Health and quality of life associated with chronic pain of predominantly neuropathic origin in the community
Research output: Contribution to journal › Article
Objectives: To assess the health and quality of life associated with chronic pain of predominantly neuropathic origin (POPNO) on health and daily activity in the general population.
Methods: The Self-complete Leeds Assessment of Neuropathic Symptoms and Signs (S-LANSS) questionnaire, recently validated for identifying pain of predominantly neuropathic origin, was sent to 6000 adults identified from general practices in the United Kingdom, along with chronic pain identification and severity questions, the Brief Pain Inventory (BPI), the Neuropathic Pain Scale, and the SF-36 general health questionnaire.

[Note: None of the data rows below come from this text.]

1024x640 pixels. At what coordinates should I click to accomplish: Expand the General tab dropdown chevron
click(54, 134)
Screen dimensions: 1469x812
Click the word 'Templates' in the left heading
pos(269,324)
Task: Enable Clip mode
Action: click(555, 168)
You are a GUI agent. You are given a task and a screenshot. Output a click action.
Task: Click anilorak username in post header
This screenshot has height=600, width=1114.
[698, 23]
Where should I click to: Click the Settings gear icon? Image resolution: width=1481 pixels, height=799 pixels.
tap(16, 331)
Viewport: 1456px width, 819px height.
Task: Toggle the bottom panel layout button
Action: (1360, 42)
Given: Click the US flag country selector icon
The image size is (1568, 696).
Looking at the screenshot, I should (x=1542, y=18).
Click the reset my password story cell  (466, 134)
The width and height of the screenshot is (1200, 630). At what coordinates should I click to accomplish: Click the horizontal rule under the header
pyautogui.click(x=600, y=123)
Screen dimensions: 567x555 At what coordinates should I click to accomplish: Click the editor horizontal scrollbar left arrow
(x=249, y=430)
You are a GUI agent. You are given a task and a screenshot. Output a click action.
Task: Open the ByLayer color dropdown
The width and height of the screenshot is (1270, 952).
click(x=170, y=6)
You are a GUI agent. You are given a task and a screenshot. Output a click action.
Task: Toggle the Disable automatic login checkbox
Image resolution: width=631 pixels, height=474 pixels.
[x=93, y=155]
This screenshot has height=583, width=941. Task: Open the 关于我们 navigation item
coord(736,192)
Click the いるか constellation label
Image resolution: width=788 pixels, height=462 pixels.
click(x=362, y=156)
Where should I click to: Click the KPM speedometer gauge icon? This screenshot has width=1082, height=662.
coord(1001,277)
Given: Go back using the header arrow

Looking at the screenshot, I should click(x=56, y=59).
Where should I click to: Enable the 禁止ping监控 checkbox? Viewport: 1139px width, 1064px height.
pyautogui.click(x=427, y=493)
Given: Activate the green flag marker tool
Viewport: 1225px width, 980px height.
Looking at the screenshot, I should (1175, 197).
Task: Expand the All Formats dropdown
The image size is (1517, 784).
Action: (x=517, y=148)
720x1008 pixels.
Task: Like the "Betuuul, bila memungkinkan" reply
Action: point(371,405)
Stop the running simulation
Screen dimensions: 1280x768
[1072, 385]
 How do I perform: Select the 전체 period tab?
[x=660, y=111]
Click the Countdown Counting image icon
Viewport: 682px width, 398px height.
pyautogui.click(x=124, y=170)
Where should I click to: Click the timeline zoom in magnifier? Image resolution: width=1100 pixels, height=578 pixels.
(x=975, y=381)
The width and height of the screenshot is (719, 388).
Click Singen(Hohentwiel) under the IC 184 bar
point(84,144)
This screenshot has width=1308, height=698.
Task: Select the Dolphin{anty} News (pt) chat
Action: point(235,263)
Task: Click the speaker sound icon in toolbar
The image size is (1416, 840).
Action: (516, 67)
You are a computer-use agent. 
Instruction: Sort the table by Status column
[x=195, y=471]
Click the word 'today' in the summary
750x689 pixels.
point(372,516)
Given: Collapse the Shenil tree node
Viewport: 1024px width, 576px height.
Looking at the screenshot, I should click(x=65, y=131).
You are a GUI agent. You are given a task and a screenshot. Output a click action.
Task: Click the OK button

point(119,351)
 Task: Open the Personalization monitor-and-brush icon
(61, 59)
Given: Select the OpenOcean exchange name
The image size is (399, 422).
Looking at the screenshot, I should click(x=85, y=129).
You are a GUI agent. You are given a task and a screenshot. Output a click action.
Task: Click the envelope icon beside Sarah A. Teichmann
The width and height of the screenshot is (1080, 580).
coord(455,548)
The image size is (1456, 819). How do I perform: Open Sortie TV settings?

Results: With a corrected response rate of 52%, 3 groups of respondents were identified: those without chronic pain (“No Chronic Pain” group, n=1537); those with chronic pain who were S-LANSS positive indicating the presence of POPNO (“Chronic POPNO” group, n =241); and those with chronic pain who were S-LANSS negative [“Chronic Pain (non-POPNO)” group, n=1179]. The chronic POPNO group reported higher pain severity and had significantly poorer scores for all interference items of the BPI than those with chronic pain (non-POPNO). Mean scores from the Neuropathic Pain Scale were also significantly higher for the Chronic POPNO group. There were significant differences between the groups in all domains of the SF-36, with the Chronic POPNO group reporting the worst health. After adjusting for pain severity, age, and sex, the chronic POPNO group was still found to have poorer scores than the other Chronic Pain (non-POPNO) group in all domains of the SF-36 and all interference items in the BPI, indicating poorer health and greater disability.
Discussion: This study confirms the importance of identifying neuropathic pain in the community, and the need for multidimensional management strategies that address all aspects of health.